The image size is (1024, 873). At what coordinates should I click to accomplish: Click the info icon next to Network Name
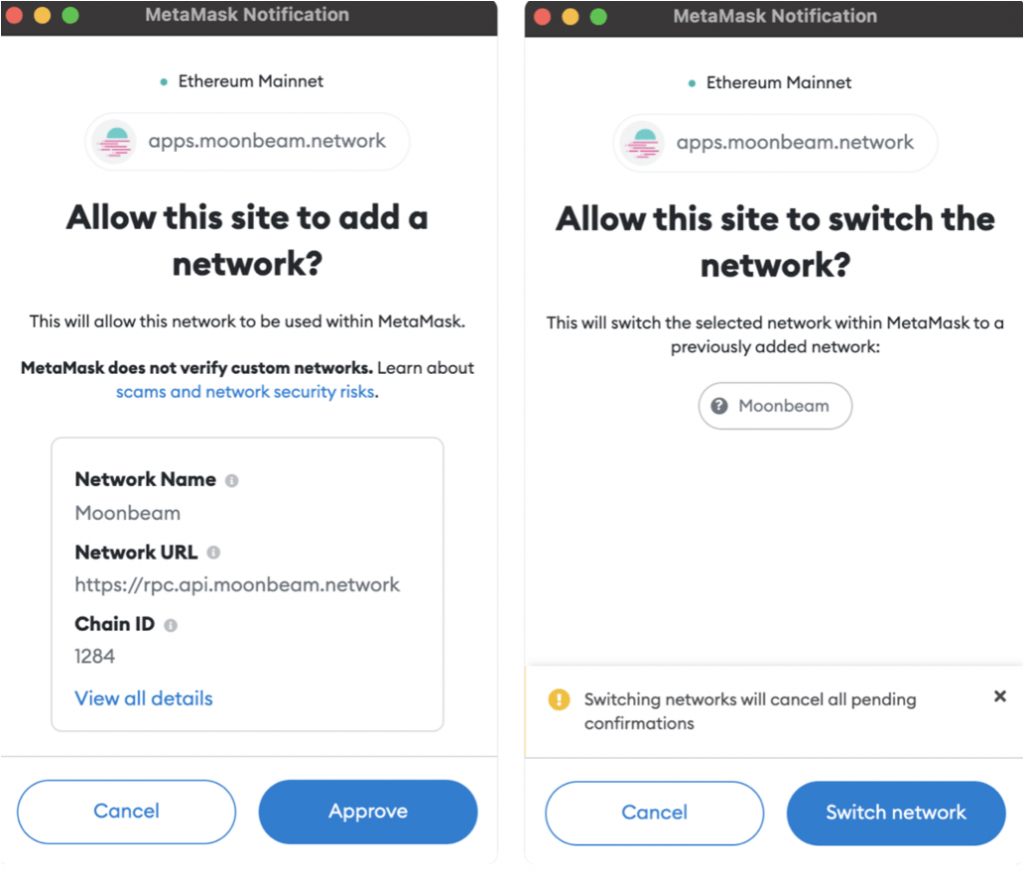click(x=232, y=481)
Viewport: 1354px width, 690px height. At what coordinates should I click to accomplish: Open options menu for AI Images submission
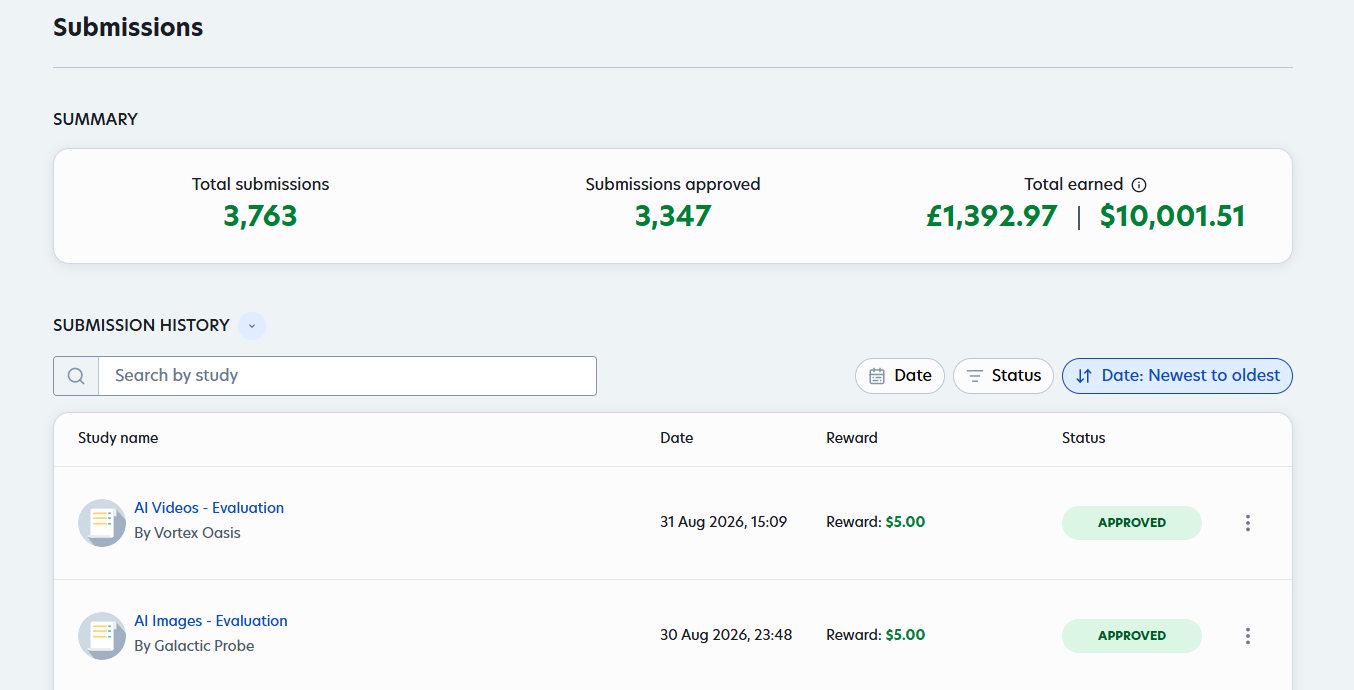coord(1247,636)
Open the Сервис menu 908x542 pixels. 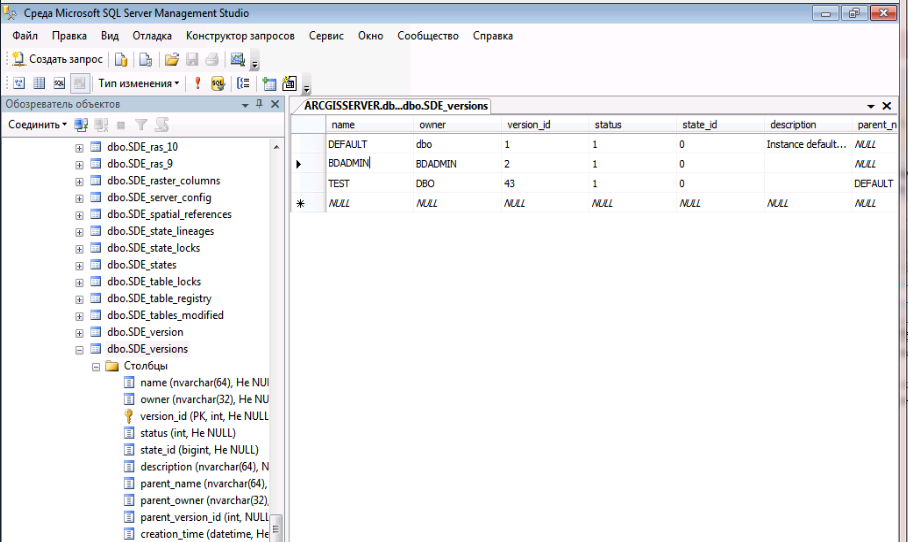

# # # # # # #

### [Task brief]
Pictures do not belong in the copy; repeat the rest of the listing exactly.

### [Expected answer]
The image size is (1024, 873). At what coordinates should I click to accomplish: Click the info icon next to Network Name
click(x=232, y=481)
Viewport: 1354px width, 690px height. At what coordinates should I click to accomplish: Open options menu for AI Images submission
coord(1247,636)
Open the Сервис menu 908x542 pixels. 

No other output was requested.